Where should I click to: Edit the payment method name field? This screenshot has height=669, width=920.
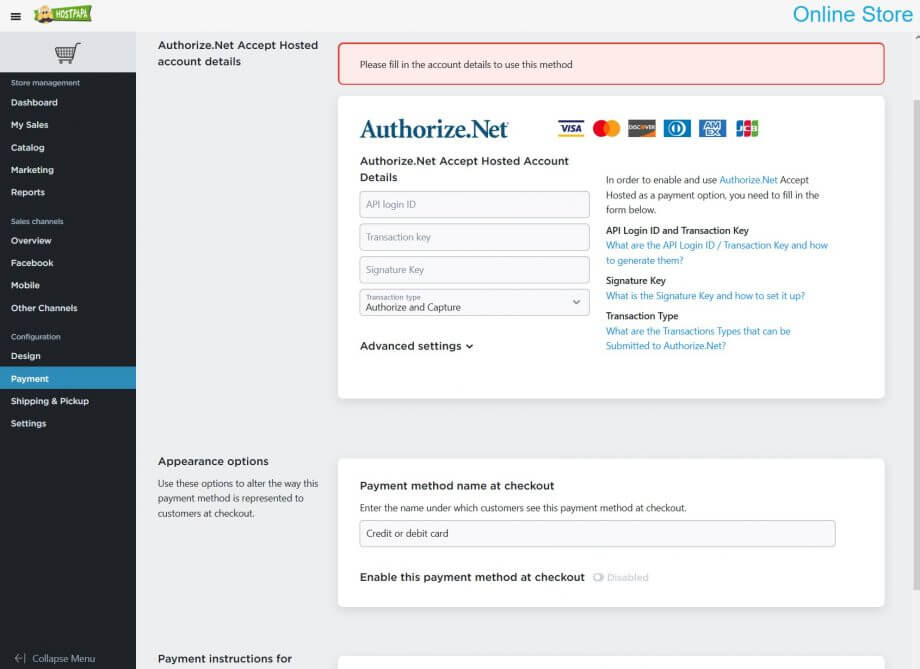point(597,533)
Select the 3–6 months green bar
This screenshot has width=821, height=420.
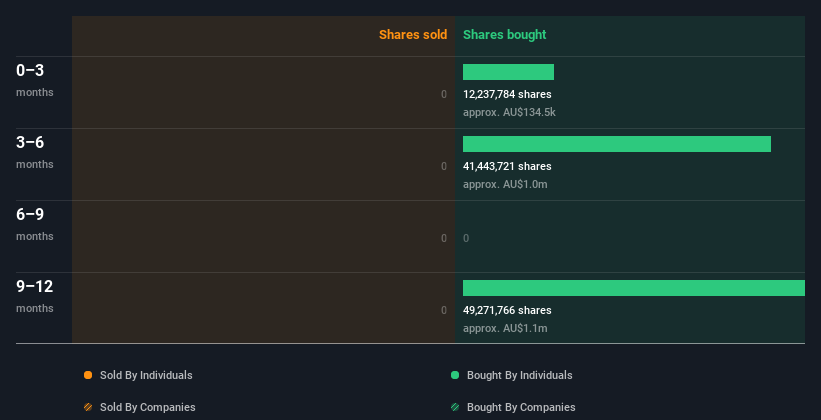pyautogui.click(x=617, y=144)
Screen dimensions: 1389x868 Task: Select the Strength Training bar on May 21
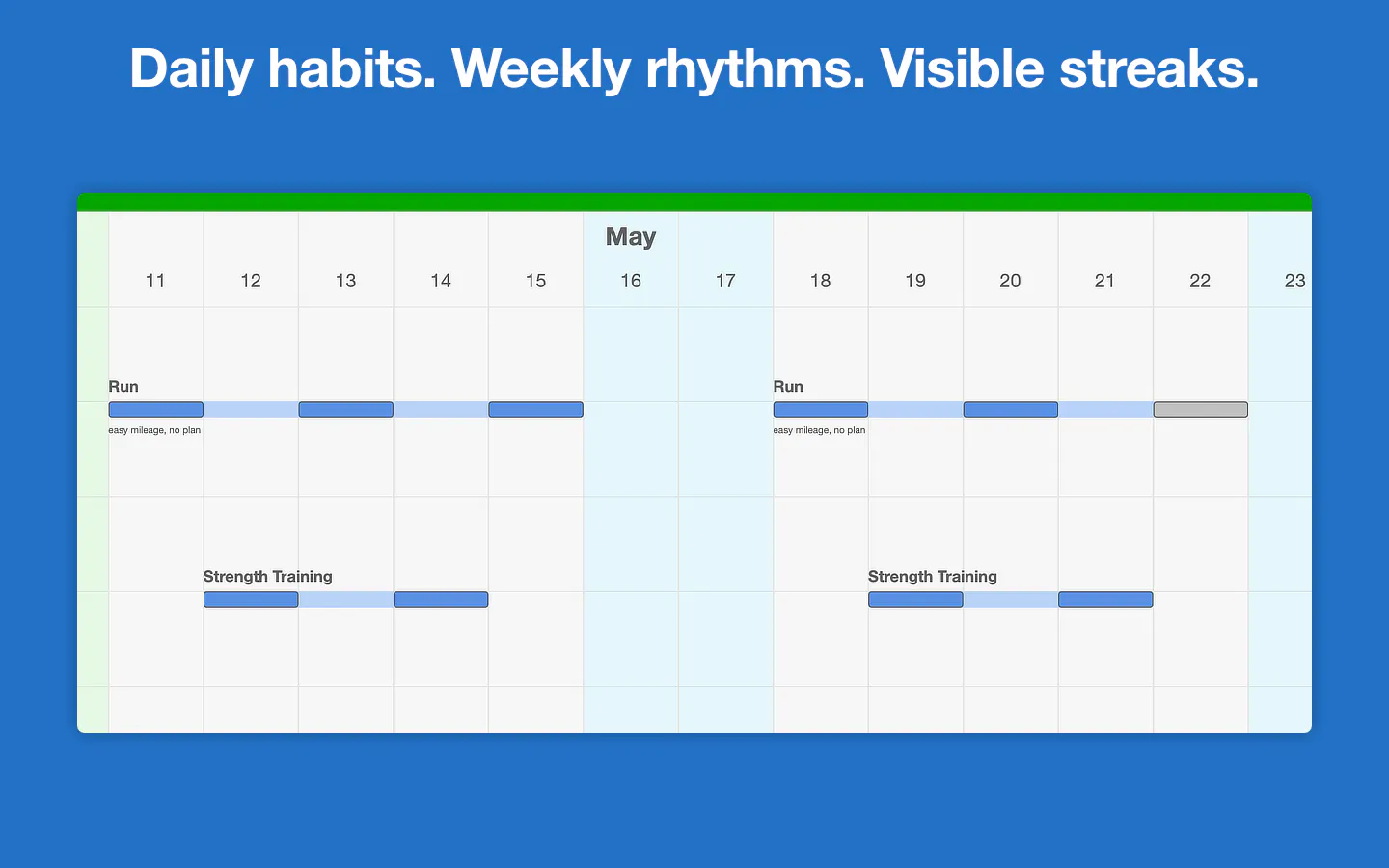point(1105,600)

Exercise aim: The data must be reproduced exactly, and no picture may appear in the copy.

Answer to this problem:
Where should I click to: Edit the payment method name field? This screenshot has height=669, width=920.
point(597,533)
Select the 3–6 months green bar
This screenshot has width=821, height=420.
pyautogui.click(x=617, y=144)
Screen dimensions: 1389x868 Task: Select the Strength Training bar on May 21
point(1105,600)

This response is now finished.